◆ **Assignment**
Send back every line of the data exactly.
+++ Records to use +++
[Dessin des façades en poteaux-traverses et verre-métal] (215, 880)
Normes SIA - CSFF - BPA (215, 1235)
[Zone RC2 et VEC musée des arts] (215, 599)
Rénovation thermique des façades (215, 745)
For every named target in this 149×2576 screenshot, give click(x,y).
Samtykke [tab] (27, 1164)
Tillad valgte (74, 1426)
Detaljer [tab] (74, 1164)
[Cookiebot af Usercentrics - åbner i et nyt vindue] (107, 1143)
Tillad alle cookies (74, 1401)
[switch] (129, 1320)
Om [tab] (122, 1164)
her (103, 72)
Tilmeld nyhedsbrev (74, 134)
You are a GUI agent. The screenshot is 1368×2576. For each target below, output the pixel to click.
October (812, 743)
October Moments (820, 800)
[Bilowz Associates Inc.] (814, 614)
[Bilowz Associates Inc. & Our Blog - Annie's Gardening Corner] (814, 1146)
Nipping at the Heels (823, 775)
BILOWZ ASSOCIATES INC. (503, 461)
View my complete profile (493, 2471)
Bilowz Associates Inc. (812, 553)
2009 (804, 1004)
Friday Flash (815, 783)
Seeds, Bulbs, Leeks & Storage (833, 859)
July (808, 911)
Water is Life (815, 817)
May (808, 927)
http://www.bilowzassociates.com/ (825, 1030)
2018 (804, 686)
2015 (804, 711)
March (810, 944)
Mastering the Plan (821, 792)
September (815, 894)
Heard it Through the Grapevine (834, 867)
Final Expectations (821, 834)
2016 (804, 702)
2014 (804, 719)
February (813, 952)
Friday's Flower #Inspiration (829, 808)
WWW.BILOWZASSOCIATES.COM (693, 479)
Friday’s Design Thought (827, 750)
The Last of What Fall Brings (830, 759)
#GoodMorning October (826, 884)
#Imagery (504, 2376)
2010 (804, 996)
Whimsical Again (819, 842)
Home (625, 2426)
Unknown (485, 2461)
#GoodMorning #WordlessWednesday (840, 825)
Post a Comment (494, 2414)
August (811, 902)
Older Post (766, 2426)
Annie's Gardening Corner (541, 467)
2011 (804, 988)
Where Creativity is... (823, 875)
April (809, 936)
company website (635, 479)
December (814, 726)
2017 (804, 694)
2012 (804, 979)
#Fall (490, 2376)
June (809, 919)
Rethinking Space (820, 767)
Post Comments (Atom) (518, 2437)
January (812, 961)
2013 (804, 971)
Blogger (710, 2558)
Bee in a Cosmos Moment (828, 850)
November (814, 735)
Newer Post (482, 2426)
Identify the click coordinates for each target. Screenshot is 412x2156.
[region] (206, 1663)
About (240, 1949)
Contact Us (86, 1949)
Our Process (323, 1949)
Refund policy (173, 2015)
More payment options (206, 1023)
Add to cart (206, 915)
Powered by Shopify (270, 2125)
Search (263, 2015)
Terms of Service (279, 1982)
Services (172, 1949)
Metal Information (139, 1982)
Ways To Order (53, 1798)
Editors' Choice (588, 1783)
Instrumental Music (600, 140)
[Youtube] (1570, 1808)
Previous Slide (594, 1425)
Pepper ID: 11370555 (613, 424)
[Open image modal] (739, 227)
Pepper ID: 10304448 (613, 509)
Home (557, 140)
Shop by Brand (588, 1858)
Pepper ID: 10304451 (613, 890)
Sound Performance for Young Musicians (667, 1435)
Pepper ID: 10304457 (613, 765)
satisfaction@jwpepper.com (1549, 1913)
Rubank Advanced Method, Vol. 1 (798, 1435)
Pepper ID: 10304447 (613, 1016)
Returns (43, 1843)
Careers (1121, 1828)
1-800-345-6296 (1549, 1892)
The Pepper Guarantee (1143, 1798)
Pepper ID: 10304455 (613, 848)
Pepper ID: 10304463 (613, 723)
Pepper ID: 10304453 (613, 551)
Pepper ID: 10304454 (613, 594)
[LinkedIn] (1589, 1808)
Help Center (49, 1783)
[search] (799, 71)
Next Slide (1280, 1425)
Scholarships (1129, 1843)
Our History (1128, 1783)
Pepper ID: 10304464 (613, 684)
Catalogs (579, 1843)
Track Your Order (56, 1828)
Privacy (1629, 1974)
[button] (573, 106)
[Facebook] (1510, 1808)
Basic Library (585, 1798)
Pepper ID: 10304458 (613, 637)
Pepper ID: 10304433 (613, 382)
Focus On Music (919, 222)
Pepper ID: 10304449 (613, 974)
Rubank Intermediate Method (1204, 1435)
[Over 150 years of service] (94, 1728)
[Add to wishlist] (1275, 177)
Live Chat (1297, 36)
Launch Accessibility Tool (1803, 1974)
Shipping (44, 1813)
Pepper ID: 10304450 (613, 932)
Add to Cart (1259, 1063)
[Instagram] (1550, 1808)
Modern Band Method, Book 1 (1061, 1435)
+++
◆ **Task output**
[Dessin des façades en poteaux-traverses et verre-métal] (215, 880)
Normes SIA - CSFF - BPA (215, 1235)
[Zone RC2 et VEC musée des arts] (215, 599)
Rénovation thermique des façades (215, 745)
For every named target in this 149×2576 screenshot, give click(x,y).
Samtykke [tab] (27, 1164)
Tillad valgte (74, 1426)
Detaljer [tab] (74, 1164)
[Cookiebot af Usercentrics - åbner i et nyt vindue] (107, 1143)
Tillad alle cookies (74, 1401)
[switch] (129, 1320)
Om [tab] (122, 1164)
her (103, 72)
Tilmeld nyhedsbrev (74, 134)
You are a GUI agent. The screenshot is 1368×2576. For each target below, output the pixel to click.
October (812, 743)
October Moments (820, 800)
[Bilowz Associates Inc.] (814, 614)
[Bilowz Associates Inc. & Our Blog - Annie's Gardening Corner] (814, 1146)
Nipping at the Heels (823, 775)
BILOWZ ASSOCIATES INC. (503, 461)
View my complete profile (493, 2471)
Bilowz Associates Inc. (812, 553)
2009 (804, 1004)
Friday Flash (815, 783)
Seeds, Bulbs, Leeks & Storage (833, 859)
July (808, 911)
Water is Life (815, 817)
May (808, 927)
http://www.bilowzassociates.com/ (825, 1030)
2018 (804, 686)
2015 (804, 711)
March (810, 944)
Mastering the Plan (821, 792)
September (815, 894)
Heard it Through the Grapevine (834, 867)
Final Expectations (821, 834)
2016 (804, 702)
2014 (804, 719)
February (813, 952)
Friday's Flower #Inspiration (829, 808)
WWW.BILOWZASSOCIATES.COM (693, 479)
Friday’s Design Thought (827, 750)
The Last of What Fall Brings (830, 759)
#GoodMorning October (826, 884)
#Imagery (504, 2376)
2010 (804, 996)
Whimsical Again (819, 842)
Home (625, 2426)
Unknown (485, 2461)
#GoodMorning #WordlessWednesday (840, 825)
Post a Comment (494, 2414)
August (811, 902)
Older Post (766, 2426)
Annie's Gardening Corner (541, 467)
2011 (804, 988)
Where Creativity is... (823, 875)
April (809, 936)
company website (635, 479)
December (814, 726)
2017 (804, 694)
2012 (804, 979)
#Fall (490, 2376)
June (809, 919)
Rethinking Space (820, 767)
Post Comments (Atom) (518, 2437)
January (812, 961)
2013 (804, 971)
Blogger (710, 2558)
Bee in a Cosmos Moment (828, 850)
November (814, 735)
Newer Post (482, 2426)
Identify the click coordinates for each target. Screenshot is 412x2156.
[region] (206, 1663)
About (240, 1949)
Contact Us (86, 1949)
Our Process (323, 1949)
Refund policy (173, 2015)
More payment options (206, 1023)
Add to cart (206, 915)
Powered by Shopify (270, 2125)
Search (263, 2015)
Terms of Service (279, 1982)
Services (172, 1949)
Metal Information (139, 1982)
Ways To Order (53, 1798)
Editors' Choice (588, 1783)
Instrumental Music (600, 140)
[Youtube] (1570, 1808)
Previous Slide (594, 1425)
Pepper ID: 11370555 (613, 424)
[Open image modal] (739, 227)
Pepper ID: 10304448 (613, 509)
Home (557, 140)
Shop by Brand (588, 1858)
Pepper ID: 10304451 (613, 890)
Sound Performance for Young Musicians (667, 1435)
Pepper ID: 10304457 (613, 765)
satisfaction@jwpepper.com (1549, 1913)
Rubank Advanced Method, Vol. 1 (798, 1435)
Pepper ID: 10304447 (613, 1016)
Returns (43, 1843)
Careers (1121, 1828)
1-800-345-6296 (1549, 1892)
The Pepper Guarantee (1143, 1798)
Pepper ID: 10304455 (613, 848)
Pepper ID: 10304463 (613, 723)
Pepper ID: 10304453 (613, 551)
Pepper ID: 10304454 (613, 594)
[LinkedIn] (1589, 1808)
Help Center (49, 1783)
[search] (799, 71)
Next Slide (1280, 1425)
Scholarships (1129, 1843)
Our History (1128, 1783)
Pepper ID: 10304464 (613, 684)
Catalogs (579, 1843)
Track Your Order (56, 1828)
Privacy (1629, 1974)
[button] (573, 106)
[Facebook] (1510, 1808)
Basic Library (585, 1798)
Pepper ID: 10304458 (613, 637)
Pepper ID: 10304433 (613, 382)
Focus On Music (919, 222)
Pepper ID: 10304449 (613, 974)
Rubank Intermediate Method (1204, 1435)
[Over 150 years of service] (94, 1728)
[Add to wishlist] (1275, 177)
Live Chat (1297, 36)
Launch Accessibility Tool (1803, 1974)
Shipping (44, 1813)
Pepper ID: 10304450 (613, 932)
Add to Cart (1259, 1063)
[Instagram] (1550, 1808)
Modern Band Method, Book 1 (1061, 1435)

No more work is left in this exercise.